With special thanks to Professor François Grosjean for introducing me to the story of the Gunhilda. Professor Grosjean is the great-grandson of Gustavus Pratt, one of the two original owners of Cox & King in the Victorian period; see the bibliography for his presentation on the company, and the other luxury yachts in its listing.

The sailing yacht Gunilda was built by Ramage & Ferguson in Leith, Scotland, "to the order of Messrs A.R. and J.M. Sladen, Windermere" and, as noted in the Marine Engineer and Motorship Builder of 1 May 1897, was launched from the shipyard at Leith on 1 April that year. [Image source, Log Book, p. 9.]
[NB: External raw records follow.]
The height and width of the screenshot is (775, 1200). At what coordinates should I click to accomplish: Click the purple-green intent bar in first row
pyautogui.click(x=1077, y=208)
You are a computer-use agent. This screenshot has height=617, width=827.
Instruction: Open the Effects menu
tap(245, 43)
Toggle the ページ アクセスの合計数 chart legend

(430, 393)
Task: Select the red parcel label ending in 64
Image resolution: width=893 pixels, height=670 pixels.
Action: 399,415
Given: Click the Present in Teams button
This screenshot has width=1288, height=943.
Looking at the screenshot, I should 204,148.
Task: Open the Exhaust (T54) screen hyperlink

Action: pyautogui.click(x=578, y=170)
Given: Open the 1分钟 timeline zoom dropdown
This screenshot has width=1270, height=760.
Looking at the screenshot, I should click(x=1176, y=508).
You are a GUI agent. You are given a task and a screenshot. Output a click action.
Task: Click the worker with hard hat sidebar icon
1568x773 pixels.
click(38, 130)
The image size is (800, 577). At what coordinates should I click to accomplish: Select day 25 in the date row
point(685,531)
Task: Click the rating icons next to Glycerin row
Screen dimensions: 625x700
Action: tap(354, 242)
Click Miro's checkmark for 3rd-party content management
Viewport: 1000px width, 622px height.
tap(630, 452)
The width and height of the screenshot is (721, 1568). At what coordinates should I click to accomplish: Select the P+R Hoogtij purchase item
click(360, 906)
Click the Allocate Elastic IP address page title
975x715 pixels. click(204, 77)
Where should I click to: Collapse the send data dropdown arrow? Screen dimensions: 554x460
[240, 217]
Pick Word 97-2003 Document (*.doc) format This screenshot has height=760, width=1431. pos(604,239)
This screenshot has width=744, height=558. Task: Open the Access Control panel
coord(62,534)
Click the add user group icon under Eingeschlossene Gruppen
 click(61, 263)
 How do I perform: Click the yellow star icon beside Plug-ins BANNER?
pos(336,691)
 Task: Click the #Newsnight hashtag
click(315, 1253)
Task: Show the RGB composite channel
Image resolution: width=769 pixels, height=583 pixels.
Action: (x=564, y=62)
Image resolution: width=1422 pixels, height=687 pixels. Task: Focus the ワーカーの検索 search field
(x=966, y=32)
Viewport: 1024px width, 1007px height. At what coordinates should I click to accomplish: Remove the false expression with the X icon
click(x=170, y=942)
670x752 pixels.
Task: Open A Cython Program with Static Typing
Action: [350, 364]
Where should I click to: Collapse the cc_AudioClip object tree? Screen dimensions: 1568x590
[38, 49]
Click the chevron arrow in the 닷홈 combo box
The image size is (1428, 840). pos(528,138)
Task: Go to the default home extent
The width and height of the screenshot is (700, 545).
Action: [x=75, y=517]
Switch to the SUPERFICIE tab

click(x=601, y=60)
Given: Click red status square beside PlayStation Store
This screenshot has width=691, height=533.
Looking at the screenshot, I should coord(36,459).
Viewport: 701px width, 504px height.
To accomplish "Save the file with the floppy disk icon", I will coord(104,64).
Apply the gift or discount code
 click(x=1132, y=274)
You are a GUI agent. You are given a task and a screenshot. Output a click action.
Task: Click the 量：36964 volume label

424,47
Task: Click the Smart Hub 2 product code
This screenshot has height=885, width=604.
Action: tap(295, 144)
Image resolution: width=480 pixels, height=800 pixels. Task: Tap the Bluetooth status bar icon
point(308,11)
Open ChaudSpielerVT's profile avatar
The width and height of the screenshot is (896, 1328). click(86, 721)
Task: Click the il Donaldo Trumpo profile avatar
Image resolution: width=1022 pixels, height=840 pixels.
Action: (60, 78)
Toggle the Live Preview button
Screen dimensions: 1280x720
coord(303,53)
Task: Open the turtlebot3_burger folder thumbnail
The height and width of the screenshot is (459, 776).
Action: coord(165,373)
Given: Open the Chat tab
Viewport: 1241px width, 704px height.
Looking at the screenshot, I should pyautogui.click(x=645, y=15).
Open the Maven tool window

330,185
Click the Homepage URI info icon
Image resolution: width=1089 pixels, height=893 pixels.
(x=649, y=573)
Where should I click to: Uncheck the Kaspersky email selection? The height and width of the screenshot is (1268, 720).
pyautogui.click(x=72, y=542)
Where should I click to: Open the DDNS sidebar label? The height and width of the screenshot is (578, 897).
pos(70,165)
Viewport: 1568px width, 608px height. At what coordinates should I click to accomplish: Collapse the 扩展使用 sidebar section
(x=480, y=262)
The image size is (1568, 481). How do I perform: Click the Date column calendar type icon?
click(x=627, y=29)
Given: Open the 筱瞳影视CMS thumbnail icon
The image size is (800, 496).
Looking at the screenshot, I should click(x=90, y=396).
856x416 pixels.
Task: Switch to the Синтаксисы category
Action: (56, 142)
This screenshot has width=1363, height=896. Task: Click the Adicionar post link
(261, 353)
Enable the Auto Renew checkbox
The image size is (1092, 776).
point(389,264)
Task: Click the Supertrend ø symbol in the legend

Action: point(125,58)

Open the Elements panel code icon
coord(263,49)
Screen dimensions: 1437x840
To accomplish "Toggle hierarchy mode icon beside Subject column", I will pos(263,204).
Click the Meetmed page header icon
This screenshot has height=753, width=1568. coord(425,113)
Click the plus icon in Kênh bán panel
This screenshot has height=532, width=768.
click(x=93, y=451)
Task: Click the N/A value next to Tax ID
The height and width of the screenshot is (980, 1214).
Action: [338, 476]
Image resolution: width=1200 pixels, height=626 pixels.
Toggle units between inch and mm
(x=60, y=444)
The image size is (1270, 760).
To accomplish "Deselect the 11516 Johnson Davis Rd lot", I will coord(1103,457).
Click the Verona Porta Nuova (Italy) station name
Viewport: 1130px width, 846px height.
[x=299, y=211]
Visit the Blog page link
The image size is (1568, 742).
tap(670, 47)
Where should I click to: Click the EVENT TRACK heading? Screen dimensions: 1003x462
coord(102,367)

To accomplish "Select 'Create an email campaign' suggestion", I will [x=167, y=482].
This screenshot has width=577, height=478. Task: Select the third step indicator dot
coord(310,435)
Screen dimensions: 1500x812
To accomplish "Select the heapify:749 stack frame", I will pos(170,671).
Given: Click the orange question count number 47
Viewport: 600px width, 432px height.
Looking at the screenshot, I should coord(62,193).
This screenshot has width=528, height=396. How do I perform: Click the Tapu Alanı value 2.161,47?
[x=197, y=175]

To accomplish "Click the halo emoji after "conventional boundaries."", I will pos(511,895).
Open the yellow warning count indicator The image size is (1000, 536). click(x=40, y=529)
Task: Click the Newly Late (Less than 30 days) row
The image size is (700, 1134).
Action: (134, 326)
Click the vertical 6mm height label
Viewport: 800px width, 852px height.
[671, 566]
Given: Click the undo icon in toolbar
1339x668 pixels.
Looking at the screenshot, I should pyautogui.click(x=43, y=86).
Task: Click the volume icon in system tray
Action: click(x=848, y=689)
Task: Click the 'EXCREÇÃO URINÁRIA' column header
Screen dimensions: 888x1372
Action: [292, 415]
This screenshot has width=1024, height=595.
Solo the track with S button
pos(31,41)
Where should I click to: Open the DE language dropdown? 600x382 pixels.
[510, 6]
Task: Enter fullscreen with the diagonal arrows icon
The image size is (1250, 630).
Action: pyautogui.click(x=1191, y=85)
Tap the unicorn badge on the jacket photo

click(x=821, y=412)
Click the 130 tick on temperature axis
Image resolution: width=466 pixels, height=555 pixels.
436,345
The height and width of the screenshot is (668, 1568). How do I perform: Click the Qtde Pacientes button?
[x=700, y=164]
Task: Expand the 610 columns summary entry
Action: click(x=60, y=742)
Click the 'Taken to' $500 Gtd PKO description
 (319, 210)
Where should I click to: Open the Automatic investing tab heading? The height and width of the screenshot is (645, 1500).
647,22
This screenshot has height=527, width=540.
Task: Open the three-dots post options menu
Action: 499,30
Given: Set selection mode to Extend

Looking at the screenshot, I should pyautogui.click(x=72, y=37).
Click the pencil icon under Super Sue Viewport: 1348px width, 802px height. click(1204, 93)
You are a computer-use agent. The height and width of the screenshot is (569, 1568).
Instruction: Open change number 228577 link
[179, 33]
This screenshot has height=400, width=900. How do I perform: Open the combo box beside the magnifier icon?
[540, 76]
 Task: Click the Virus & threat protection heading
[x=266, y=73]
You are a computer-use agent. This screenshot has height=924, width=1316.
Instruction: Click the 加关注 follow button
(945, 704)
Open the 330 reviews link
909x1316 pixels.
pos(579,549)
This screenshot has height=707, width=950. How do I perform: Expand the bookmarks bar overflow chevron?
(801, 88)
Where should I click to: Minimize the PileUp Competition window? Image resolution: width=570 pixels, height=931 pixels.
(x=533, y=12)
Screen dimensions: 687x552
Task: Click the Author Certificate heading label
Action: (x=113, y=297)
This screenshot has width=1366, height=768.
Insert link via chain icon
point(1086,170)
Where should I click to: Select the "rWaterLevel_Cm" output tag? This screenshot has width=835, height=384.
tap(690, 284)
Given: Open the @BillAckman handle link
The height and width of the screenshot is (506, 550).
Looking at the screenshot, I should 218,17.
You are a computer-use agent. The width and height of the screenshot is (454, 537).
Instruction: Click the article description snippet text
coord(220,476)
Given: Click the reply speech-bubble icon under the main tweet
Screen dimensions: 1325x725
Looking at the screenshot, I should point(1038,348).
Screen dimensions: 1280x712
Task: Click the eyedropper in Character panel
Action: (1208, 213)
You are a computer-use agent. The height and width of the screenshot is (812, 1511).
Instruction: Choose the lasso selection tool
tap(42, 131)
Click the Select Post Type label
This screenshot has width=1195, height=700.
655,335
This was a state of the art vessel in every respect. It was designed for the firm of Cox & King, which had its London headquarters in Pall Mall. Under the ownership of Gustavus Pratt and Sidney Depree, the firm had first appeared in the Lloyd's Register of Yachts in 1878. Besides its London offices, Cox & King had offices in Wivenhoe, Essex, where the yachts were fitted out — later, yachts would be built there as well, but, as noted above, the Gunilda was built in Scotland. Its precise specifications are given in its catalogue: at 499 (492) tons, it was 59 meters (195') long. However, the former figure is queried by Scott McWilliam, who believes that the calculation may have been based on Thames River tonnage, a way of measuring that means it differs markedly from figures given later on the other side of the Atlantic (see McWilliam 7).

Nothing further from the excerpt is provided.